The assignment is to write a computer program that will add 1/3 to itself a large number of times and to compare the result to multiplying 1/3 by the number of times 1/3 was added to itself. It is also to do the same thing with ½.The program is to do this arithmetic twice, once using single precision (float) and once using double precision (double). Both of these will be in one program. Make certain you use a type for your counter that works with these large numbers.

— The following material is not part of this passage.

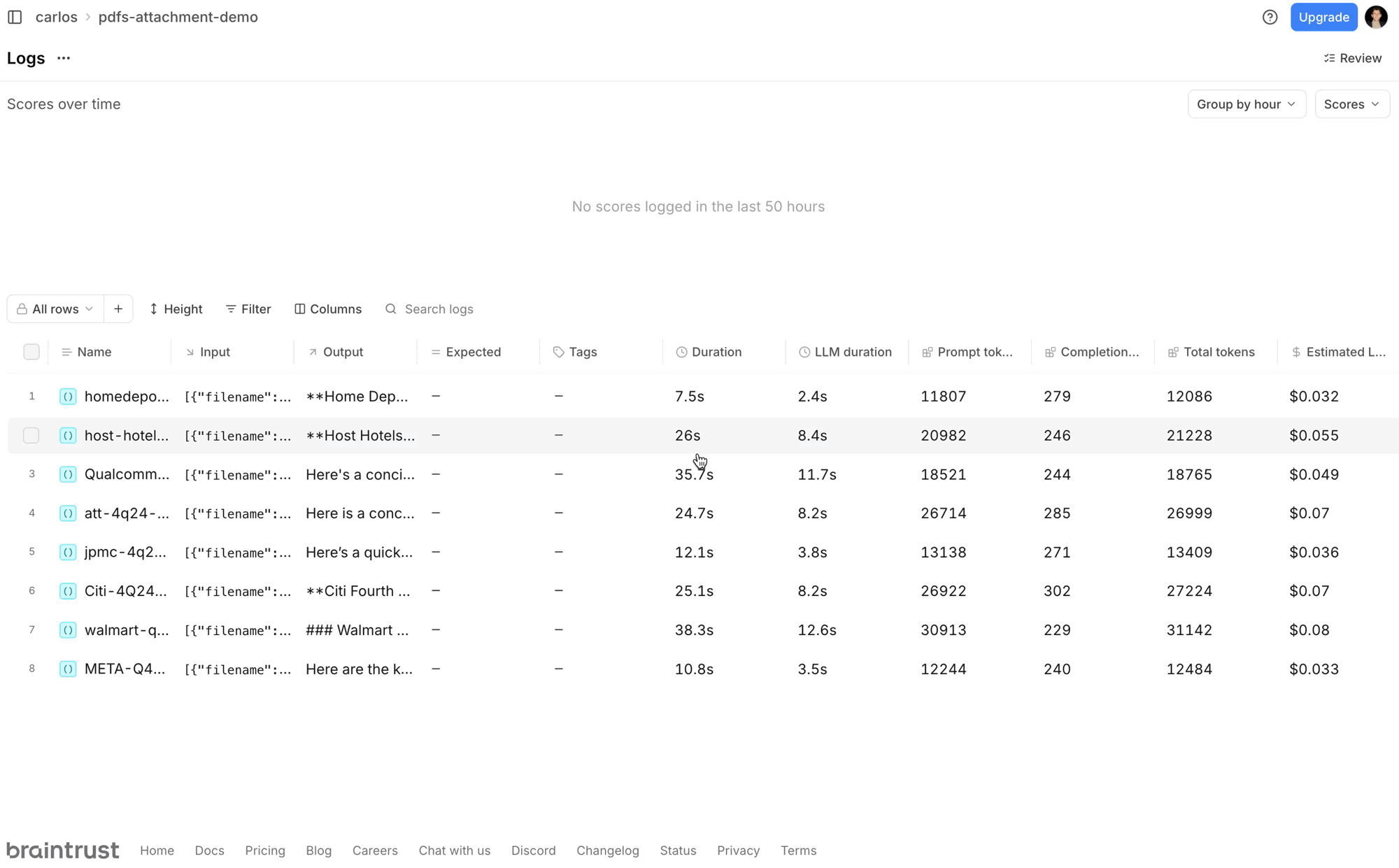Click the Upgrade button
1399x868 pixels.
tap(1323, 17)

Your program will do these additions 109 (1 billion) times.
#include<iostream>
#include<conio.h>
#include<math.h>
#include <limits>
using namespace std;
typedef std::numeric_limits< double > dbl;
int main()
{
long size=1000000000;
int count=0;
long N=10;
float nAdd=1;
float nMul=1;
cout.precision(dbl::digits10);
cout<<"Iterration #\t\tAdd\t\t\tMul"<<endl;
for(long i=1; i<=size; i++)
{
nAdd+=1.0/3.0;
nMul*=1.0/3.0;
count++;
if(count%N==0 && count!=0)
{
N*=10;
cout<<i<<"\t\t"<<fixed <<nAdd<<"\t\t"<<fixed <<nMul<<endl;
}
if(count==size)
{
cout<<"Difference : "<<fixed <<nAdd<<" - "<<fixed <<nMul<<" = "<<fixed <<nAdd-nMul<<endl;
}
}
getch();
return 0;
}
so for i have done this
i don’t get it properly
what number i have to use which will be multiply by 1/3 or 1/3 will be added into it
can you guyz explain me this a lil
thanks alot
This means that you should add ⅓ a bunch of times: ⅓ + ⅓ + ⅓ + ⅓ + …
Then you’re supposed to compare the result of that calculation with the result of multiplying ⅓ by the number of times you added it. So for example if you add it together four times (⅓ + ⅓ + ⅓ + ⅓) then you compare that result with the result of ⅓ × 4.
Mathematically the results should be the same, but the purpose of this assignment is to teach you something about how the computer performs the calculation.